How-To: Make a Herbarium

As we in the more northern parts of the world scramble to make the most of these last weeks where things actually grow, why not make like Emily Dickinson and create your own herbarium? A collection of dried plant specimens, herbariums can take many forms, and we propose a poster for your wall. Your specimens will start out bright and colorful but will fade to a glorious sepia over time as they are exposed to the elements.

You will need:

  • freshly-picked plant or flower cuttings (I love to use roadside weeds)
  • paper — printer paper, tissue paper or blotting paper will all work
  • large, hardcover book
  • tweezers
  • large piece of white cardboard
  • craft glue (like Elmer’s)
  • paintbrush
  • white tape
  • pen
  • acrylic matte varnish (optional)


  • Break your cuttings down into small parts.
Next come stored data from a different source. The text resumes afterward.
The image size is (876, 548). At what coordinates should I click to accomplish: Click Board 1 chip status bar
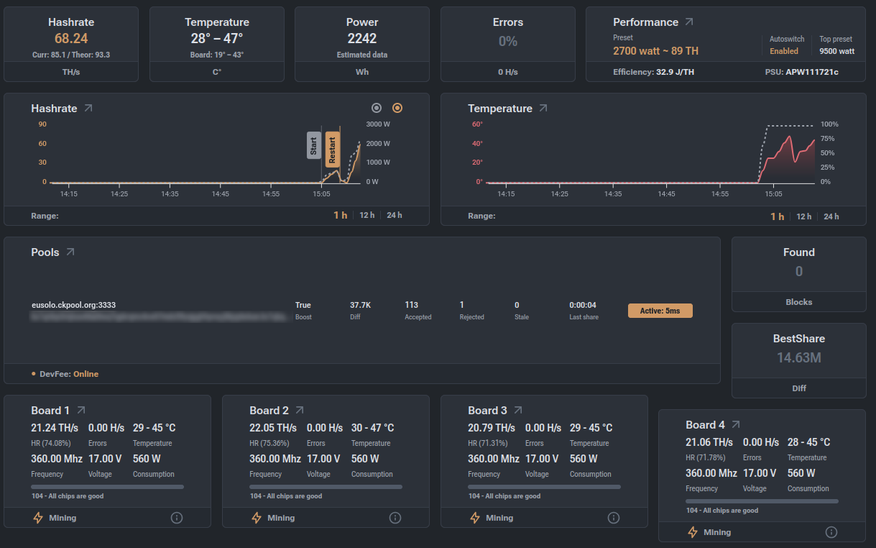pos(107,487)
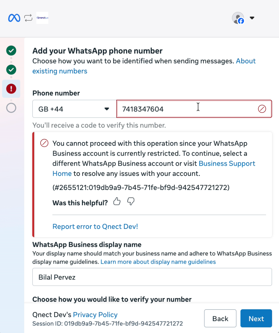Click the sync arrows icon beside the Meta logo
This screenshot has width=279, height=333.
click(28, 18)
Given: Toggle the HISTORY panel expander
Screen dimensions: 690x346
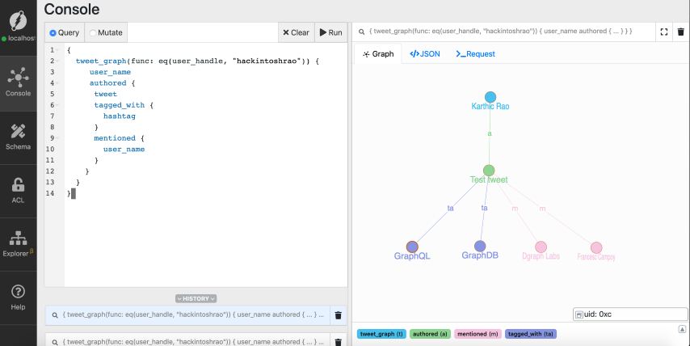Looking at the screenshot, I should point(196,298).
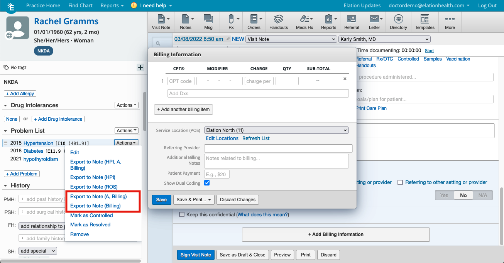Open Meds Hx from toolbar
Image resolution: width=504 pixels, height=263 pixels.
tap(304, 22)
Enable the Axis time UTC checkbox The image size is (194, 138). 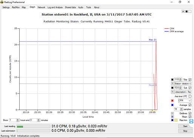[190, 96]
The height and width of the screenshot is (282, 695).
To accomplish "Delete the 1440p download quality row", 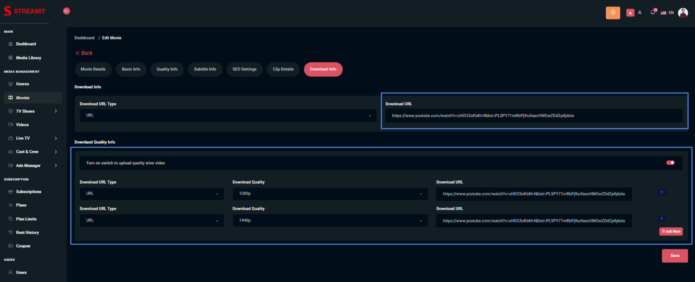I will coord(662,219).
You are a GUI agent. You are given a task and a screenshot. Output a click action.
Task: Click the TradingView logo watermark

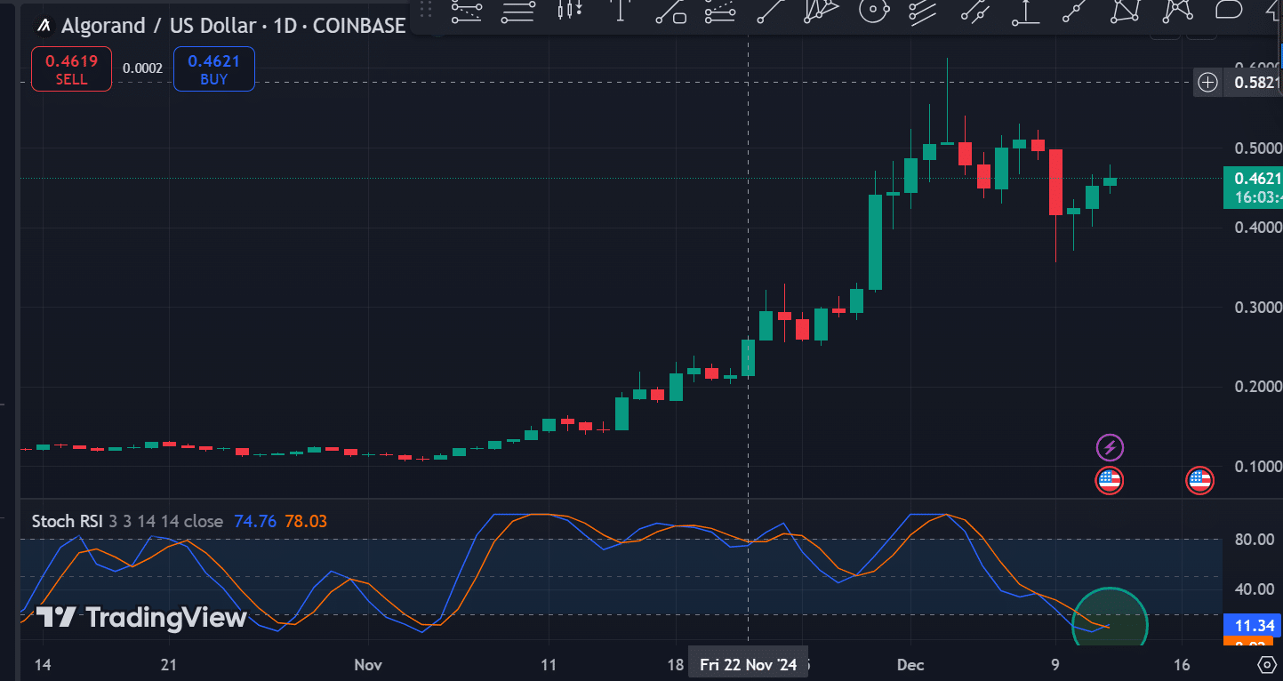pyautogui.click(x=140, y=617)
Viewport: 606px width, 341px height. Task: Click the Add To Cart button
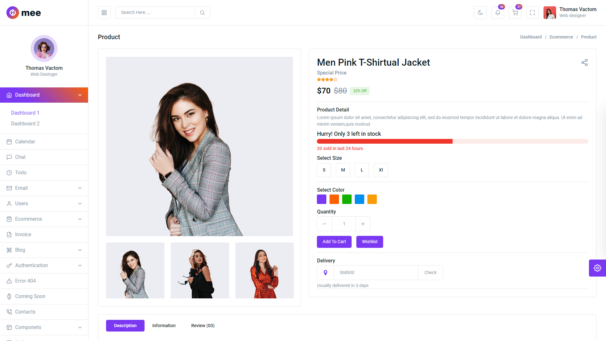pyautogui.click(x=334, y=242)
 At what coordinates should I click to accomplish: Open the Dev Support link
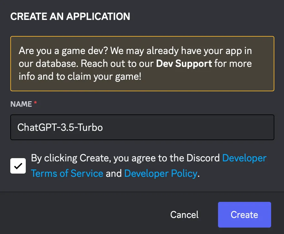coord(184,64)
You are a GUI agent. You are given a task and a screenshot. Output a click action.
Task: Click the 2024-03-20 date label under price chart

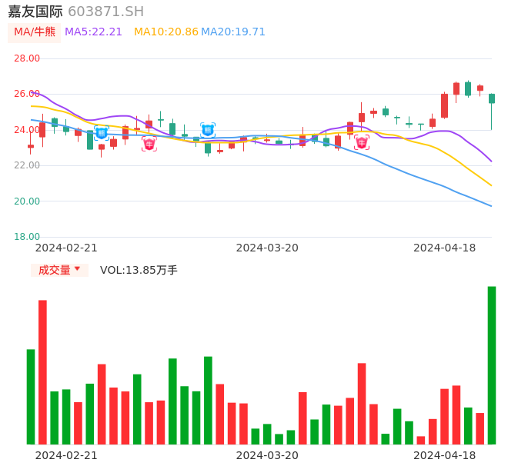(x=267, y=248)
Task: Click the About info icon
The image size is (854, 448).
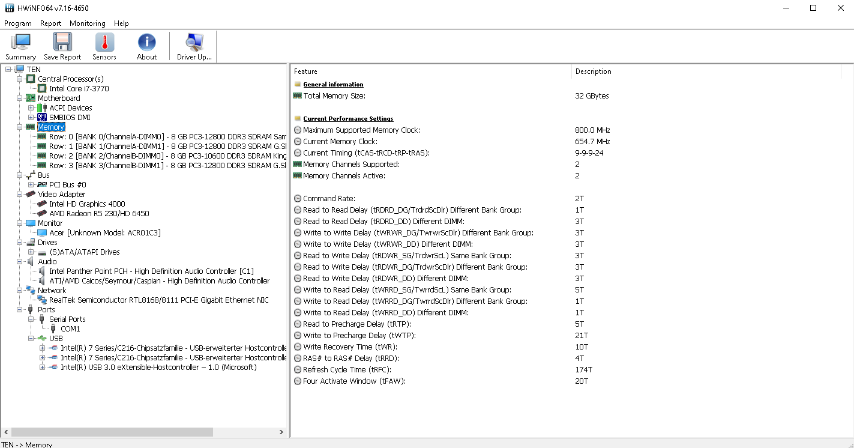Action: click(146, 43)
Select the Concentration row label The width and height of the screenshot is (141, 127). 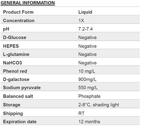[19, 20]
If you have picked an inflorescence (a cluster of flowers), try breaking it down into the individual flowers as the results will often be better than when you try to press a large cutting.
  • Open a page of your book and place a piece of paper inside. If you are using tissue paper, use several sheets at a time.
  • Arrange your flowers and leaves on the paper so that none of them overlap and there is a little space between each. Placing flowers face down helps them to press flat.
  • Carefully lay another piece of paper on top and close the book. Repeat this process on another page of the book, making sure there is a good chunk of pages between each group of cuttings. Continue until all your cuttings are sandwiched between the book.
  • Place your book underneath a stack of other books and leave for a week. Don’t sneak any peeks in the meantime or you could ruin the process! If after a week there is still any moisture in any of your cuttings, replace the paper and leave for another week.
  • Once your flowers and leaves are pressed, carefully remove them from the pressing paper with your fingers or tweezers. They will be very delicate!
  • Arrange your specimens on the piece of card in neat rows. The bottoms of the stems should all line up.
  • Once you’re happy with your arrangement, dip your paintbrush in the glue and carefully paint the back of each specimen, then press it down in place on the cardboard.
  • Once the glue is dry you can finish your herbarium with a coating of acrylic matte varnish to protect it from handling if you like.
  • If you know the names of any of your specimens you can add them to the poster for a more scientific look, a la Carl Linnaeus. Write the genus and/or species name on a piece of white tape and stick it down across the stem of each plant.

Your specimens will fade over time and develop a sepia tint. Try to keep your poster away from direct sunlight if you want to slow this process, or just embrace the beauty of brown!